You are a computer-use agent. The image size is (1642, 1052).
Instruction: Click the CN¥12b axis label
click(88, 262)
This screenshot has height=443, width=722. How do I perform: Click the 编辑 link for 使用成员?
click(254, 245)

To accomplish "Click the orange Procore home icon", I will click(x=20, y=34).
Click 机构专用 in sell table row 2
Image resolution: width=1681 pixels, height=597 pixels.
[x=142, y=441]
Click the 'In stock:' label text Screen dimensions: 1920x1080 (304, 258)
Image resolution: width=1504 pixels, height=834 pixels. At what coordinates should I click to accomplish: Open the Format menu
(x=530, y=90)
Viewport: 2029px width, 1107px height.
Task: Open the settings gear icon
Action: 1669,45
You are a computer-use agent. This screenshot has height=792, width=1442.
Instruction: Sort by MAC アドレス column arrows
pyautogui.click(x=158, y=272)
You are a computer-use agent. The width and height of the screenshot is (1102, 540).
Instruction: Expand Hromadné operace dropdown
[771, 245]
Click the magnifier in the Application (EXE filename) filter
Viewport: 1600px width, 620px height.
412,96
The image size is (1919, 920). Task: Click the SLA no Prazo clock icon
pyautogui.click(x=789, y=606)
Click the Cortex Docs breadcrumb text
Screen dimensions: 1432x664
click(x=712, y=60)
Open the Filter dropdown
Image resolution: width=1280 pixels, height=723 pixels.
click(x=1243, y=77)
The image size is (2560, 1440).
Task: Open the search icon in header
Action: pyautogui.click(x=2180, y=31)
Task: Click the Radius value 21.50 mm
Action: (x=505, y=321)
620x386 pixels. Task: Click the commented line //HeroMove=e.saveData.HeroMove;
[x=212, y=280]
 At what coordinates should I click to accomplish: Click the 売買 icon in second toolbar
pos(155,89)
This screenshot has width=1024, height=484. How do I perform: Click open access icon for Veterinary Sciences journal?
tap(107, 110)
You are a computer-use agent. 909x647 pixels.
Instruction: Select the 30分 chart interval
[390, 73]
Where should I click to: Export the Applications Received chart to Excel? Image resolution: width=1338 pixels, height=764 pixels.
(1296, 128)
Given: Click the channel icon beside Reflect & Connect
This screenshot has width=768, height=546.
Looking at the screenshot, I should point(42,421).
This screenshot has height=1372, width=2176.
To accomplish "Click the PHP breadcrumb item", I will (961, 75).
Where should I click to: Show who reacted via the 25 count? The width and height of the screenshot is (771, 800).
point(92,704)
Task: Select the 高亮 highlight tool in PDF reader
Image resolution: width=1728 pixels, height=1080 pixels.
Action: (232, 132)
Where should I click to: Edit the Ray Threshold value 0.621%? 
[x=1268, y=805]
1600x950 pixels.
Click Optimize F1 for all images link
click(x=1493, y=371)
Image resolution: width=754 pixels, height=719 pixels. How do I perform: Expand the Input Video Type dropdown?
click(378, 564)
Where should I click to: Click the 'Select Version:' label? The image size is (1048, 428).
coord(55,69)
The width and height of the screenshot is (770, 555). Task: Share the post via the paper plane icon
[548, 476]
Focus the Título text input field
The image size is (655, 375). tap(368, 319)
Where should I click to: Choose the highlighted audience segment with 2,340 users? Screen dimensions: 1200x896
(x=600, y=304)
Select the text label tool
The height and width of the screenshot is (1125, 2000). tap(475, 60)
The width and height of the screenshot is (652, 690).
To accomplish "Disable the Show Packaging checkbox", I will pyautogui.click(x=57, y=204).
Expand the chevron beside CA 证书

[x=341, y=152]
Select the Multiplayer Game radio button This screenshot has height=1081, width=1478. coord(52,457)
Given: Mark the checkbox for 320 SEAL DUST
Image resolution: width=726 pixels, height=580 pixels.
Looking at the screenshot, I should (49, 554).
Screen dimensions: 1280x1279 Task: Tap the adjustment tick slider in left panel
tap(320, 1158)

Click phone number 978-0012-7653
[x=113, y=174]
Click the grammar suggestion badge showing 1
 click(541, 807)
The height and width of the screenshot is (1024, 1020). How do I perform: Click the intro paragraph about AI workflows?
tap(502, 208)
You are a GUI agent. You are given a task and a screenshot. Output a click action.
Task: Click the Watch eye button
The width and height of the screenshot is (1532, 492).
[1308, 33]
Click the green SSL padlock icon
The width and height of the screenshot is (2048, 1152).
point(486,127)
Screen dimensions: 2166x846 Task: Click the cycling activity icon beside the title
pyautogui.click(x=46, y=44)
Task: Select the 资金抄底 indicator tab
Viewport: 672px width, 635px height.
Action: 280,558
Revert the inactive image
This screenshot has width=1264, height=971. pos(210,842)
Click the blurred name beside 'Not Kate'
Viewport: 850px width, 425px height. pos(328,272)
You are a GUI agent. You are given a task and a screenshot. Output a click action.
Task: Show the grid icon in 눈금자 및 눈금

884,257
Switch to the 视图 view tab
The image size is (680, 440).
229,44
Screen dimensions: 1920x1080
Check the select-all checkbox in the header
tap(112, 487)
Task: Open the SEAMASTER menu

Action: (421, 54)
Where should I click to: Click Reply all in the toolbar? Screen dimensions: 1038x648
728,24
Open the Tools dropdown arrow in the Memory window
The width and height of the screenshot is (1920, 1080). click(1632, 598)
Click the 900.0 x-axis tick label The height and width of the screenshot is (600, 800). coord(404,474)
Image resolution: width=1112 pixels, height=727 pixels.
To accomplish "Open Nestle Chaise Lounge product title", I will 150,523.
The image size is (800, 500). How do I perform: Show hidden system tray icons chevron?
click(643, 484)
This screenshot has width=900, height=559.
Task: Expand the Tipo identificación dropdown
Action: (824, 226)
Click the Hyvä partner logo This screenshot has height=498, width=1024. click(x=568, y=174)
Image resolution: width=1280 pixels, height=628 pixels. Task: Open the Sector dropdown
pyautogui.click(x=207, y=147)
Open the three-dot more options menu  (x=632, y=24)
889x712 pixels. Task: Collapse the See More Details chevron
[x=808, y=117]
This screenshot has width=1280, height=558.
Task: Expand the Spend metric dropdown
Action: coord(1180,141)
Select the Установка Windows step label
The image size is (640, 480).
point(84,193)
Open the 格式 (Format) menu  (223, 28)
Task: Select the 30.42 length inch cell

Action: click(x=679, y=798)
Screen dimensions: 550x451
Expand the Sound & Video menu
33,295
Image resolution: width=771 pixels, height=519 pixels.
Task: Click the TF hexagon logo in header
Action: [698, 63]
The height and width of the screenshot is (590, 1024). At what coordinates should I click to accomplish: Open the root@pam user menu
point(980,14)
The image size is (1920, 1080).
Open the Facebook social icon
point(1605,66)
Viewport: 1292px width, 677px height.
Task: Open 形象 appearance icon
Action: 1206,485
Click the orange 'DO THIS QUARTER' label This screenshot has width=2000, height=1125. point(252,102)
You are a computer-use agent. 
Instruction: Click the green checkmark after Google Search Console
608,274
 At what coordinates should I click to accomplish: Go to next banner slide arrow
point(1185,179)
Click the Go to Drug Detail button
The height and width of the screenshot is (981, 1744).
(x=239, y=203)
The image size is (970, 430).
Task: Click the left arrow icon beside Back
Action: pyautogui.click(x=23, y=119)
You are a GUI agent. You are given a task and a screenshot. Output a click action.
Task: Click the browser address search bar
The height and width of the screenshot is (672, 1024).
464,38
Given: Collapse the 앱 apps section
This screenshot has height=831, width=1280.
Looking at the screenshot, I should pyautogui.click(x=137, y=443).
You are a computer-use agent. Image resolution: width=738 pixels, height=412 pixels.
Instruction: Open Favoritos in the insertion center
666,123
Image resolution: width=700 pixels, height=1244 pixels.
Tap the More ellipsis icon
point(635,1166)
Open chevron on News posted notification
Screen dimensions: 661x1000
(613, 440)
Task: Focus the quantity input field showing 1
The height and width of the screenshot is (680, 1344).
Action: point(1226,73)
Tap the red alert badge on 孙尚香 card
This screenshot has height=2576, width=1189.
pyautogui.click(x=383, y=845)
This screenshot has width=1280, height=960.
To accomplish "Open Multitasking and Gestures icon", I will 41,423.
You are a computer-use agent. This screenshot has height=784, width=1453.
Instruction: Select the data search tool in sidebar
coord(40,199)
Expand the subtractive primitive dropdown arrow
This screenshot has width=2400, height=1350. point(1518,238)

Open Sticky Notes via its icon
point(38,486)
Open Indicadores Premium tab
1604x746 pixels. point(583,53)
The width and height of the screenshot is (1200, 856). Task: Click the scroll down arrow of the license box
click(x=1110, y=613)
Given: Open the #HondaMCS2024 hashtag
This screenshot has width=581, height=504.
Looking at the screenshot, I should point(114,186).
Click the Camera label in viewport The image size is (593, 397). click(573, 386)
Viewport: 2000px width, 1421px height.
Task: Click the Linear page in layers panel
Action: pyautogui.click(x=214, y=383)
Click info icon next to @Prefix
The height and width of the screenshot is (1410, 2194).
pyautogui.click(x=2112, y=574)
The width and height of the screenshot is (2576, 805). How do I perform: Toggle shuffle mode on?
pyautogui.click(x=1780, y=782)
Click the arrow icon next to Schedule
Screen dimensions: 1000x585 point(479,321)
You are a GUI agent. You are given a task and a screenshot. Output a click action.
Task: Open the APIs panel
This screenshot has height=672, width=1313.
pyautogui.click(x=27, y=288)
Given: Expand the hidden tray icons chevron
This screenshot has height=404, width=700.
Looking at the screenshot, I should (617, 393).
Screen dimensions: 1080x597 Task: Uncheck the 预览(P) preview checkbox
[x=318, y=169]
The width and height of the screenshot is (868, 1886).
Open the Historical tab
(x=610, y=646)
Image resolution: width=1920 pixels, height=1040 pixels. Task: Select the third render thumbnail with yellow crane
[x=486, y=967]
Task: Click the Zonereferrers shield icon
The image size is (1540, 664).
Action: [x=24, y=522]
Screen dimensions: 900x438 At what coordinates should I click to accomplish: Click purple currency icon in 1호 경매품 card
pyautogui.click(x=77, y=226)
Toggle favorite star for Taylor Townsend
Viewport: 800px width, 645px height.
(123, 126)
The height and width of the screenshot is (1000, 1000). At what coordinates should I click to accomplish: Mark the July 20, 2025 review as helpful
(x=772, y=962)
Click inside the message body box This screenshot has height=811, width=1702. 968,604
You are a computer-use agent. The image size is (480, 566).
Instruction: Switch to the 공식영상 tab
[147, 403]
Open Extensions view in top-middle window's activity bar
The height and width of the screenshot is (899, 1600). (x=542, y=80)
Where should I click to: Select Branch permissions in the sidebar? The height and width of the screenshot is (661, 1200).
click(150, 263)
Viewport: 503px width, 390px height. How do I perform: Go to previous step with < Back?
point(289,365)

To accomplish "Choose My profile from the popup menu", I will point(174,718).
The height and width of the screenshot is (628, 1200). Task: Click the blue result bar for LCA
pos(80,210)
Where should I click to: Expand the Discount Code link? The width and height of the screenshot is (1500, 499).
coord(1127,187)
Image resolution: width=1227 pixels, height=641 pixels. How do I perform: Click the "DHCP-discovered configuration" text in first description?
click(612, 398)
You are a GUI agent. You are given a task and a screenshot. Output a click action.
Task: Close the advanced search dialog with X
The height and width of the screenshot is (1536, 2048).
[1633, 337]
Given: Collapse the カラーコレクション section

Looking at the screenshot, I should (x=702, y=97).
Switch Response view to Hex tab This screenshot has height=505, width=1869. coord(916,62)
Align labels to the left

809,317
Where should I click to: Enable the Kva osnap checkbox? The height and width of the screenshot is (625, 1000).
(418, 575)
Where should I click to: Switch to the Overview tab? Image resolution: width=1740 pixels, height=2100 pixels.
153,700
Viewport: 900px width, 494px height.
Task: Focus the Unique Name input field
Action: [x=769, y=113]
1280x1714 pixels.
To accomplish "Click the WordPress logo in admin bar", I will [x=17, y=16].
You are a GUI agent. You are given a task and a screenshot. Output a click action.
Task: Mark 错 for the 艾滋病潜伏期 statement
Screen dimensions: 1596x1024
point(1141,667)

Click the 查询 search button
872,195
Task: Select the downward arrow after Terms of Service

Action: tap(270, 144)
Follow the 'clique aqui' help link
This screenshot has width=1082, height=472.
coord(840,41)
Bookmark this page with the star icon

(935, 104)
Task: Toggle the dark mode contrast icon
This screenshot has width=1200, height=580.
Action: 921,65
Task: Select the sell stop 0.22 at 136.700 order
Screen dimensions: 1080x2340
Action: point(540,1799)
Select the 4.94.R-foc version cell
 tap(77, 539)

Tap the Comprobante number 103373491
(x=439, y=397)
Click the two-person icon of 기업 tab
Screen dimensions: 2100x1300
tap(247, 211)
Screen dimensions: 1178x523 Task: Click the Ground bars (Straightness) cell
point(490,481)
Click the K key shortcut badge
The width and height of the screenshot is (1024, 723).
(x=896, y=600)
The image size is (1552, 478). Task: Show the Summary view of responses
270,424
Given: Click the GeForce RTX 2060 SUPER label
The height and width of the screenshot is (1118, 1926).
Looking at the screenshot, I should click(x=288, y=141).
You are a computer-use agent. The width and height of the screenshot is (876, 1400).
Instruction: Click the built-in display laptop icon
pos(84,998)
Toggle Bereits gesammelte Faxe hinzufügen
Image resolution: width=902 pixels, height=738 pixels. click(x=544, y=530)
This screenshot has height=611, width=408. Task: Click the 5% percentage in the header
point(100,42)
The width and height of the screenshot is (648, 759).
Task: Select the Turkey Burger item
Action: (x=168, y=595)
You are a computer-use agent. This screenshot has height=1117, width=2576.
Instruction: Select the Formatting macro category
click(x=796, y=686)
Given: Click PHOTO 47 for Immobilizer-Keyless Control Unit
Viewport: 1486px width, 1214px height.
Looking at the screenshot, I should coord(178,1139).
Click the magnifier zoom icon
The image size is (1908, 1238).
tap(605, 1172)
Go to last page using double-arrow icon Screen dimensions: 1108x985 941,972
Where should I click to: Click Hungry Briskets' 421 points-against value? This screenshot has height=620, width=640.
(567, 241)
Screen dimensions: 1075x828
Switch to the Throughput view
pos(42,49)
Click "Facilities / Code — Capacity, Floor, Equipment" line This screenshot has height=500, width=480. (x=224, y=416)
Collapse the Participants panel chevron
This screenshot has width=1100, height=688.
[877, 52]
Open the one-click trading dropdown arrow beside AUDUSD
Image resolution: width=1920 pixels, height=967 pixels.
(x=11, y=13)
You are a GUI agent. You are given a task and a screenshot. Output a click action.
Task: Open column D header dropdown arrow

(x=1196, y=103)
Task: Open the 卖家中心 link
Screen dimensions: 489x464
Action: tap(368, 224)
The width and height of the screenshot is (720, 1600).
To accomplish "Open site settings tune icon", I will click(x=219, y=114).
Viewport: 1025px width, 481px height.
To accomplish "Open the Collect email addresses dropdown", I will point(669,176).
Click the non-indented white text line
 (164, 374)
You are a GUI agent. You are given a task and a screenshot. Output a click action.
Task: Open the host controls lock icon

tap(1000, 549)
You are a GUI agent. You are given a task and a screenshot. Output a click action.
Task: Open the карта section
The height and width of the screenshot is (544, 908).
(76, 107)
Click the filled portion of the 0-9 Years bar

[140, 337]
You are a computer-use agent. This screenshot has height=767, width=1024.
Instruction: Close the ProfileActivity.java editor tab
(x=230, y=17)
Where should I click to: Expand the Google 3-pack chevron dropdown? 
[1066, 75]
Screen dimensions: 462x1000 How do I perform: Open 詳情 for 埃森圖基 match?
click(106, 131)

────────────────────

◆ EXERCISE AIM:
Rewrite the rows as a JSON list of strings, one string per line and blank lines omitted, covering everything from the line containing "This screenshot has width=1280, height=960." down to the line containing "1604x746 pixels. point(583,53)", both included.

◆ EXERCISE ANSWER:
[
  "This screenshot has width=1280, height=960.",
  "To accomplish \"Open Multitasking and Gestures icon\", I will 41,423.",
  "You are a computer-use agent. This screenshot has height=784, width=1453.",
  "Instruction: Select the data search tool in sidebar",
  "coord(40,199)",
  "Expand the subtractive primitive dropdown arrow",
  "This screenshot has width=2400, height=1350. point(1518,238)",
  "Open Sticky Notes via its icon",
  "point(38,486)",
  "Open Indicadores Premium tab",
  "1604x746 pixels. point(583,53)"
]